La Muette de Portici offre un thème dramatique entier et développé d’un bout à l’autre sans défaillance, sans concession au gracieux ni à l’aimable. En outre, une instrumentation, un coloris, un emploi direct et tragique du chœur dont jusqu’alors nul opéra n’avait fourni d’exemple. (Et si, dans la suite, les œuvres d’Auber déçurent tous ceux qui attendaient de lui des partitions de la même force, c’est qu’elles ne contenaient plus aucune de ces somptueuses violences ; c’est qu’elles étaient toutes retombées sur le plan du comique léger. « Nous voulions de grandes émotions », dira plus tard Wagner.)
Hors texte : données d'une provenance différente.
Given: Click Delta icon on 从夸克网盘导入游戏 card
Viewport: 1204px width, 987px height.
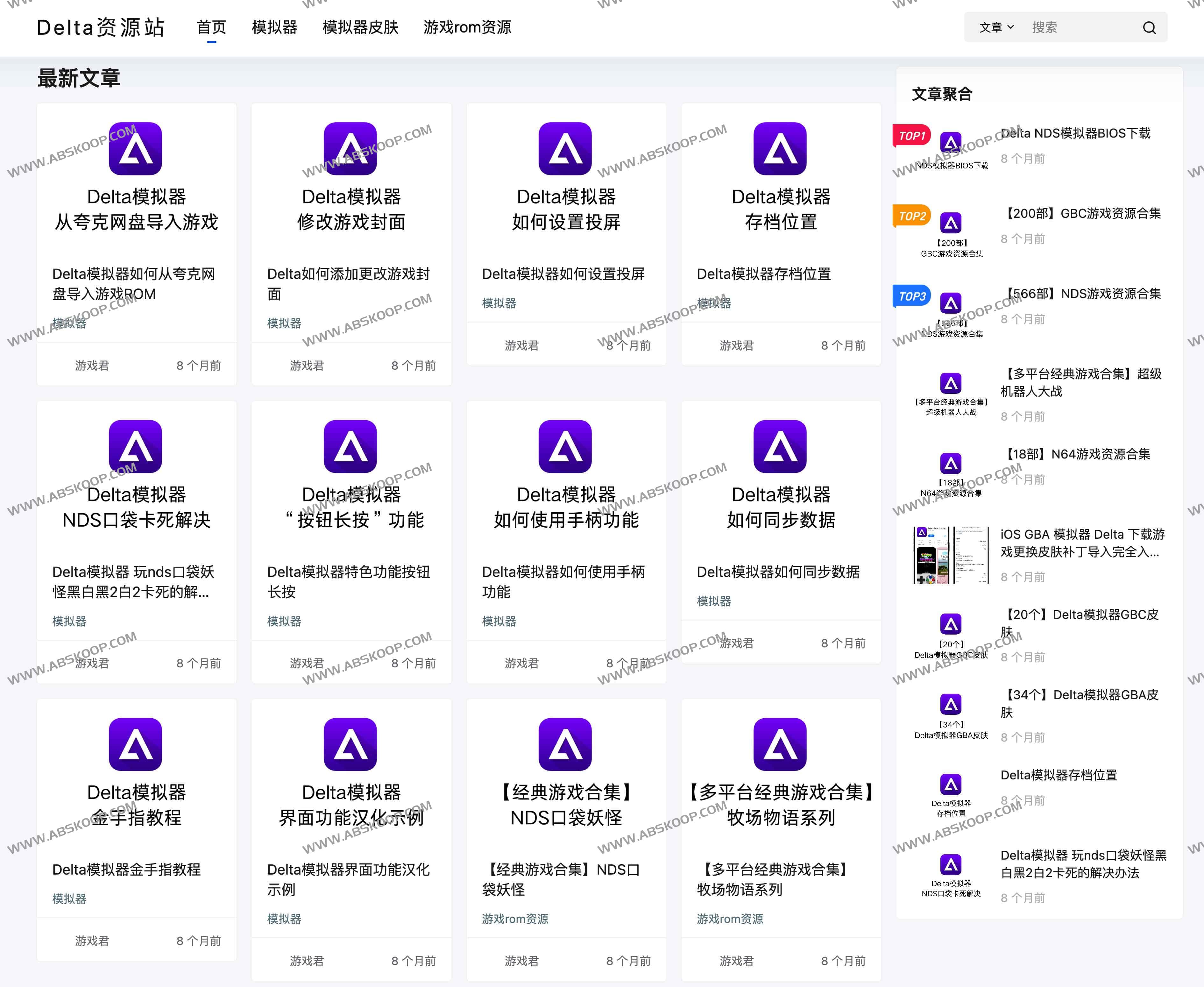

Ayant entendu coup sur coup la Symphonie en la majeur, Egmont et la Muette, il voulut connaître la Neuvième. On disait que Beethoven l’avait composée étant à moitié fou, qu’elle était le « nec plus ultra du genre fantastique et incompréhensible ». Raison de plus pour l’étudier et y chercher le démoniaque. Dès qu’il parvient à se la procurer, le collégien se sent « fasciné avec la violence de la fatalité », car elle contient, en effet, le secret même de toute musique, le ton fondamental d’une âme. Et non seutement le ton de l’âme beethovenienne, mais le ton de l’âme wagnérienne aussi. Il commence aussitôt à la copier, cette énigmatique Neuvième, à s’imprugner de ses dessins, et quand il se laisse surprendre par l’aube dans cette occupation, une frayeur telle l’envahit devant le jour levant qu’il se met à crier. En quelques semaines de labeur nocturne, l’enfant a pourtant copié, puis réduit pour piano dans son entier cette partition touffue. Et l’éditeur Schott, de Mayence, à qui il envoie son travail, lui en fait compliment, lui offre même en échange un exmplaire de la Messe Solennelle.